16 icônes byzantines exfiltrées du musée Khanenko de Kiev sont arrivées à Paris le mois dernier. Cinq d'entre elles sont montrées au public à partir de ce mercredi dans une salle aménagée spécialement. Ces icônes d'une grande rareté (il n'en reste qu'une dizaine de ce type au monde) sont datées du 4e au 7e siècle. Elles ont fait l'objet d'une opération de préservation spéciale menée à la fois par les autorités ukrainiennes, le musée du Louvre et la fondation Aliph, spécialisée dans la préservation du patrimoine en danger dans les pays en guerre.
Elles ont traversé le temps, survécu aux guerres, à la furie iconoclaste du 8e siècle.
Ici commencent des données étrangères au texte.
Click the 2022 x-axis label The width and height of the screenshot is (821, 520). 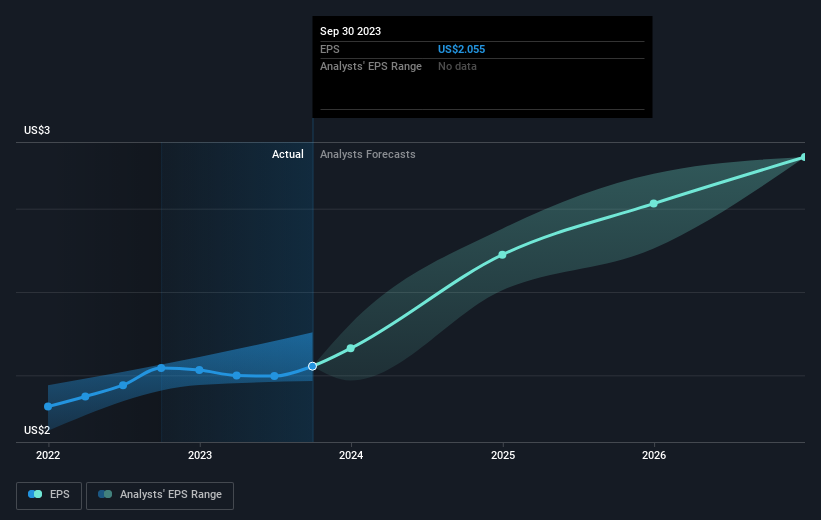[x=48, y=455]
Les cinq icônes réfugiées au Louvre sont les derniers témoins des origines byzantines de la culture religieuse ukrainienne. « Nous sommes vraiment à la naissance de l'image chrétienne. Vous savez qu'une partie de ces icônes viennent du monastère Sainte-Catherine du Mont Sinaï », dit Laurence Des Cars, présidente du musée du Louvre. « Nous sommes au cœur de notre mission, en accueillant le temps qu'il faudra ces œuvres, parce qu'elles nous rappellent une étape très importante de l'histoire de l'art et des civilisations qui est effectivement la naissance de l'image chrétienne », ajoute-t-elle.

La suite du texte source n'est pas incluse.